- [PASAJE CITADO]:
________________________

Corre el año 2002. España juega entre el 8 y el 10 de febrero frente a Marruecos la primera ronda de la Copa Davis. El Príncipe Felipe de Zaragoza se transforma por unos días en una pista de tierra batida. El equipo español está formado, entre otros, por Álex Corretja, Albert Costa, Juan Carlos Ferrero y Joan Balcells, ese fornido doblista de enormes patillas.
Algunos afortunados jóvenes jugadores tenemos la oportunidad de asistir a un clínic con Álex Corretja, lo que, además, nos permitirá conocer in situ el buen ambiente de la selección española. Entre sus componentes, un chaval de 16 añitos, enorme brazo izquierdo y poderosa consistencia mental. Enarbola la enseña nacional, es el abanderado del equipo. Mi entrenador me da un codazo y me dice “mira, ése va a ser el mejor del mundo dentro de tres años”. No digo nada, esos pronósticos se dan cada día gratuitamente, sin embargo la generosa confianza en mi entrenador deriva en que retenga su nombre: Rafael Nadal. Llego a casa y busco su nombre por Internet. No encuentro casi nada, pero me sorprende una corta entrevista en la que el de Manacor asegura que él lo que quiere es “ganar Wimbledon”. “¿Wimbledon? ¿Un español? Ya veremos” pensé. Y vaya que sí lo vimos. Porque el resto, para nuestro deleite, es historia.

________________________

- [DATOS PROPORCIONADOS]:
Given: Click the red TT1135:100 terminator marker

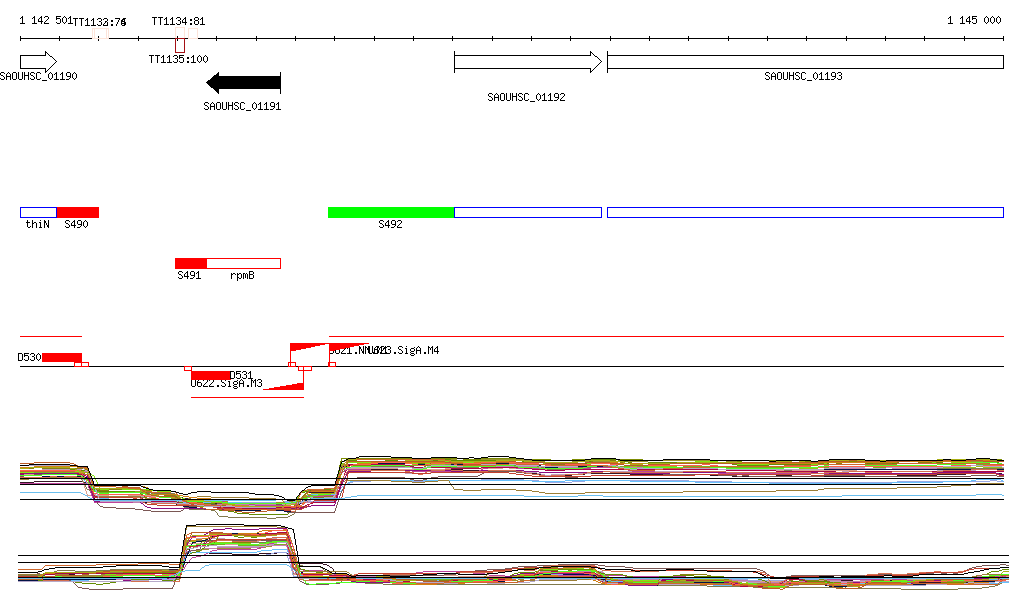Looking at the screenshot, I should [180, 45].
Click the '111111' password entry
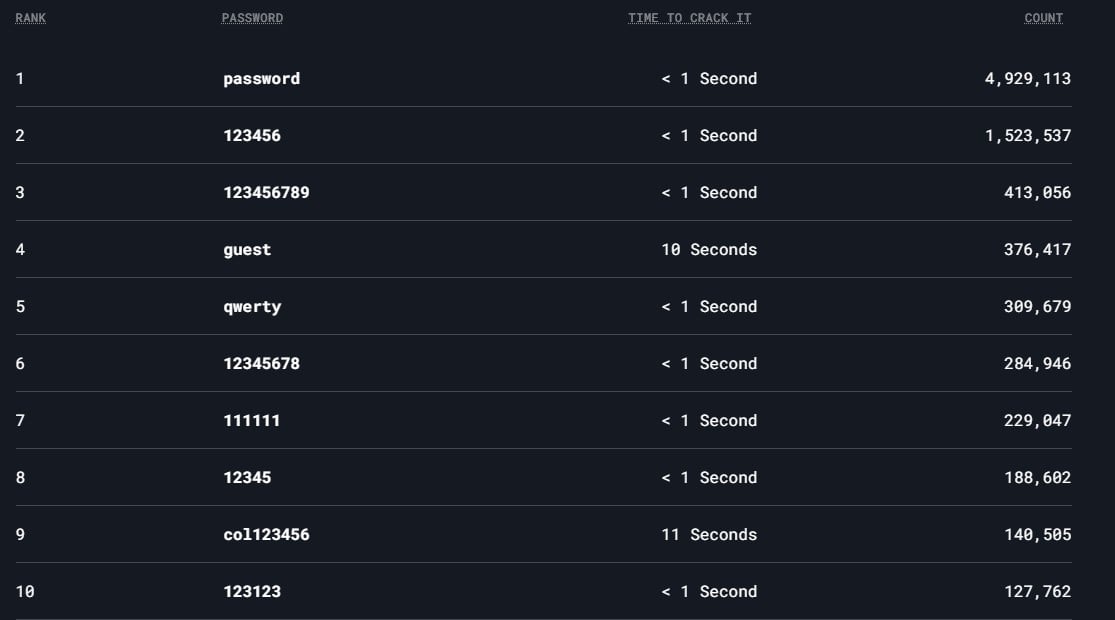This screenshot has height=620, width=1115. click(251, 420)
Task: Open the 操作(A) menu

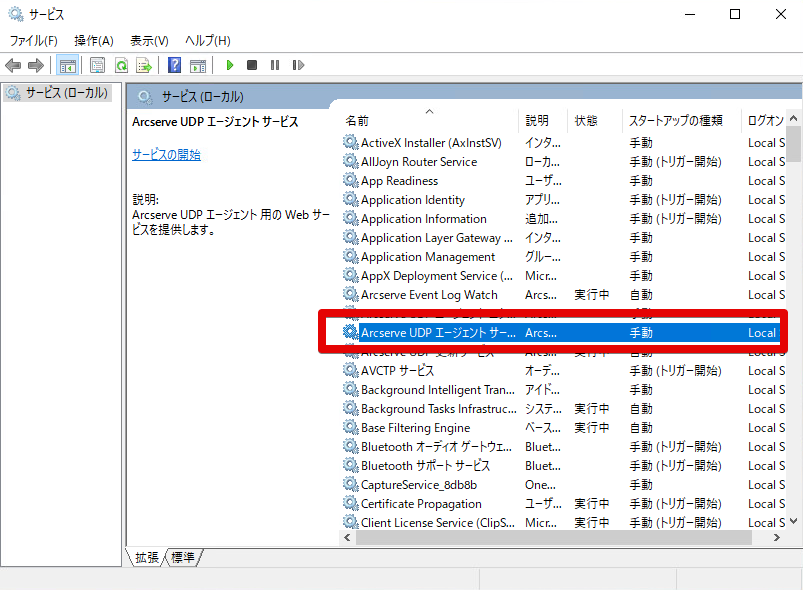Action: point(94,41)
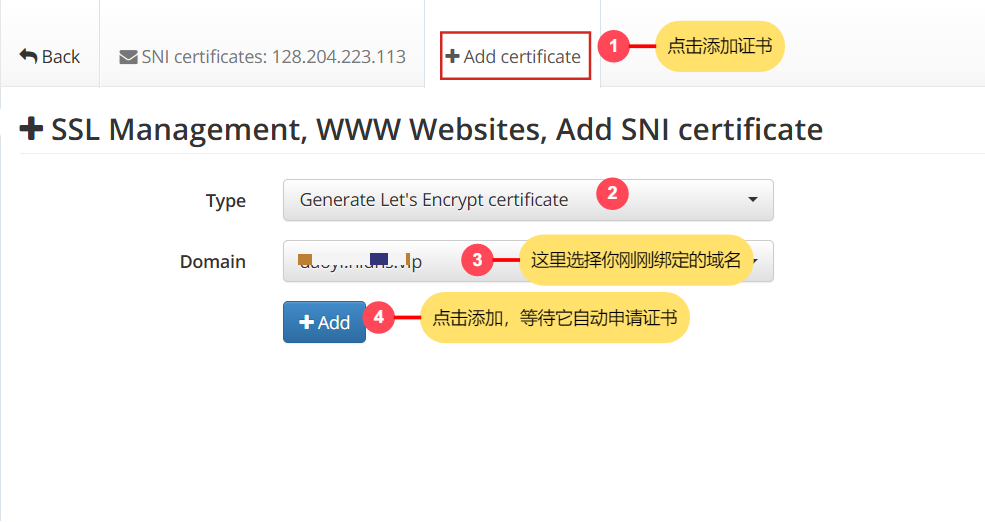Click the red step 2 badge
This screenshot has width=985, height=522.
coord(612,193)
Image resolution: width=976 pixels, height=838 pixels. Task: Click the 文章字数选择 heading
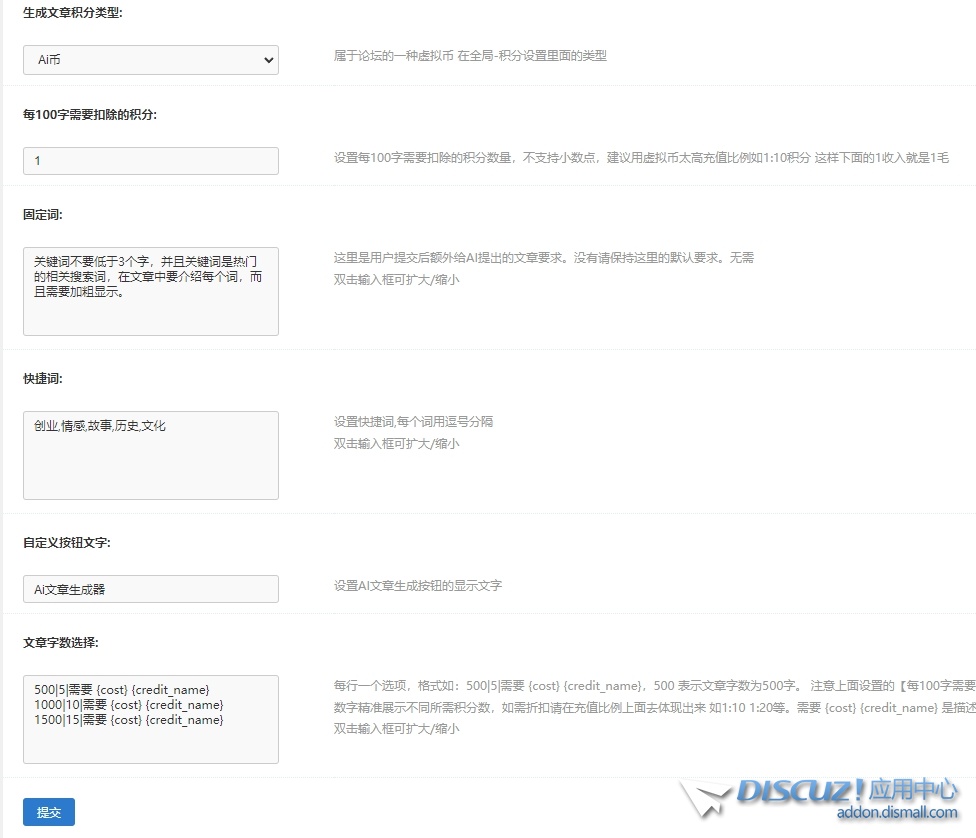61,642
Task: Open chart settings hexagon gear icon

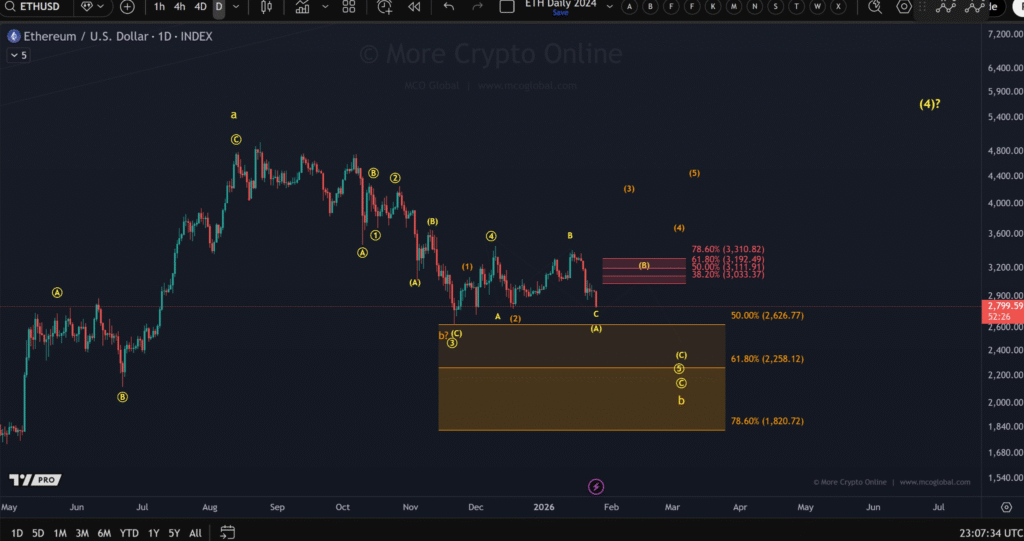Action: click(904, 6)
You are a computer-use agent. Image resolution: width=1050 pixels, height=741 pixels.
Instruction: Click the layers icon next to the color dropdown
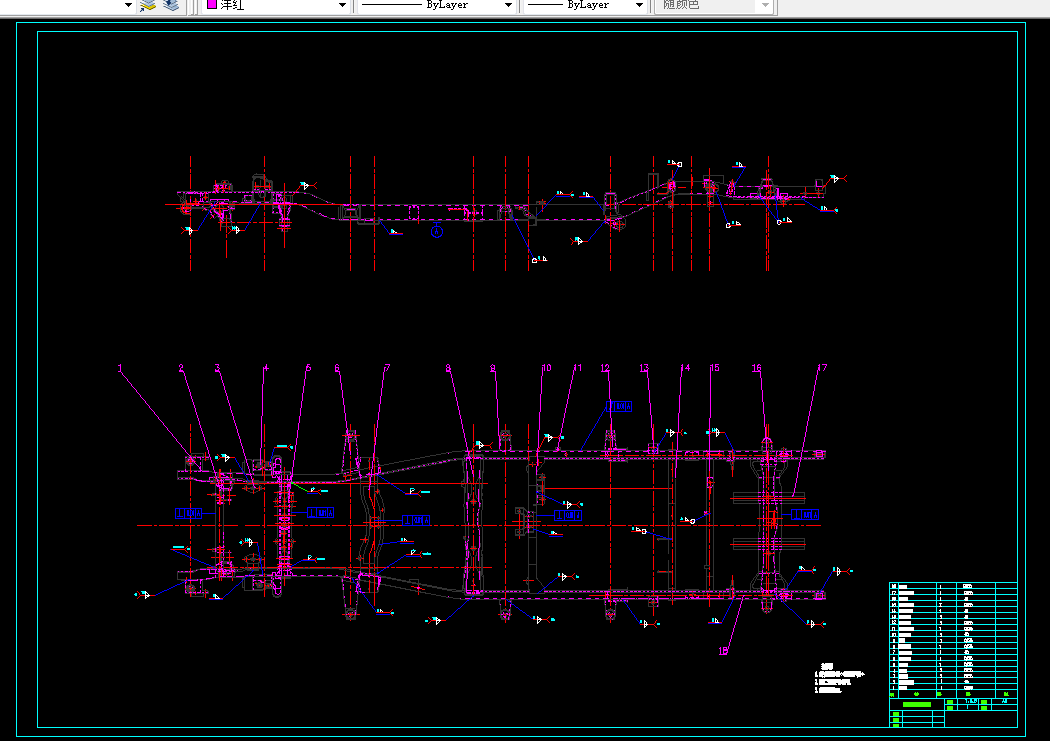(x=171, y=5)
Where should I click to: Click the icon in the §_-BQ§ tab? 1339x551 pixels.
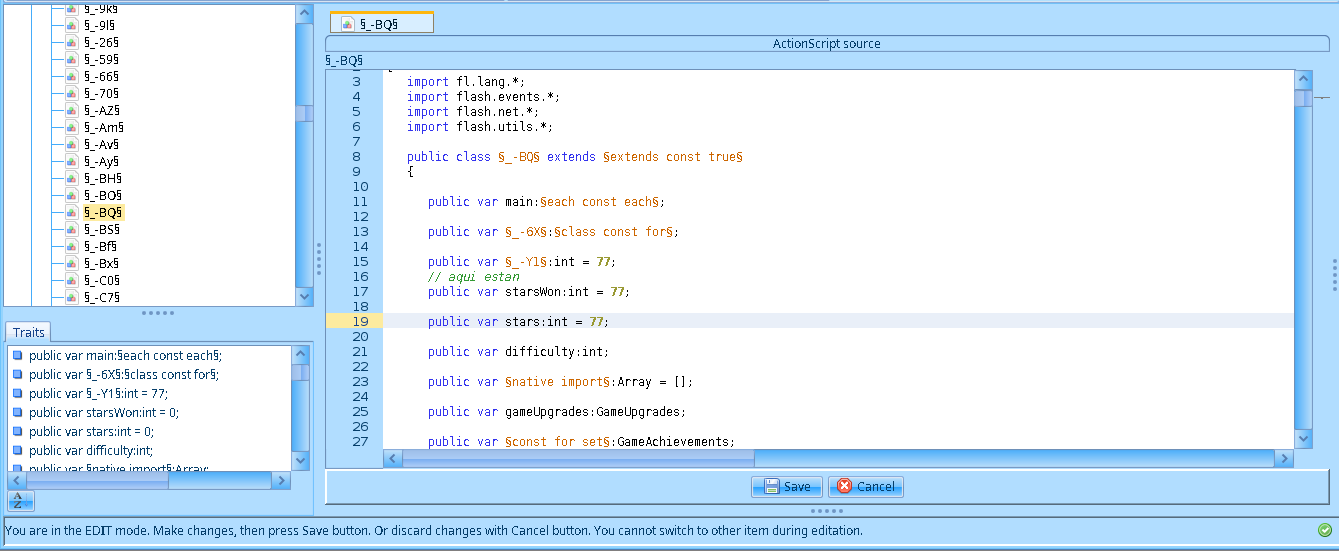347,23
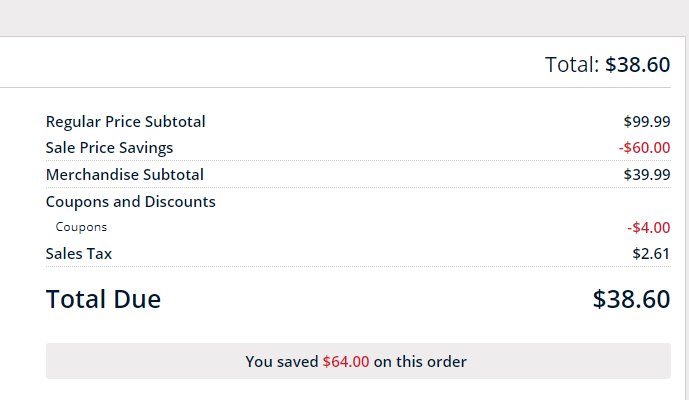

________________________

- [TAREAS]:
1. Reescribe el fragmento sobre la Copa Davis de 2002 desde "Corre el año" hasta "de enormes patillas.", poniendo "Argentina" en lugar de "Marruecos".
2. Enumera los tenistas que aparecen en la frase del texto sobre la Copa Davis que comienza con "El equipo español está formado".

- [RESULTADOS POR TAREA]:
1.
Corre el año 2002. España juega entre el 8 y el 10 de febrero frente a Argentina la primera ronda de la Copa Davis. El Príncipe Felipe de Zaragoza se transforma por unos días en una pista de tierra batida. El equipo español está formado, entre otros, por Álex Corretja, Albert Costa, Juan Carlos Ferrero y Joan Balcells, ese fornido doblista de enormes patillas.

2.
- Álex Corretja
- Albert Costa
- Juan Carlos Ferrero
- Joan Balcells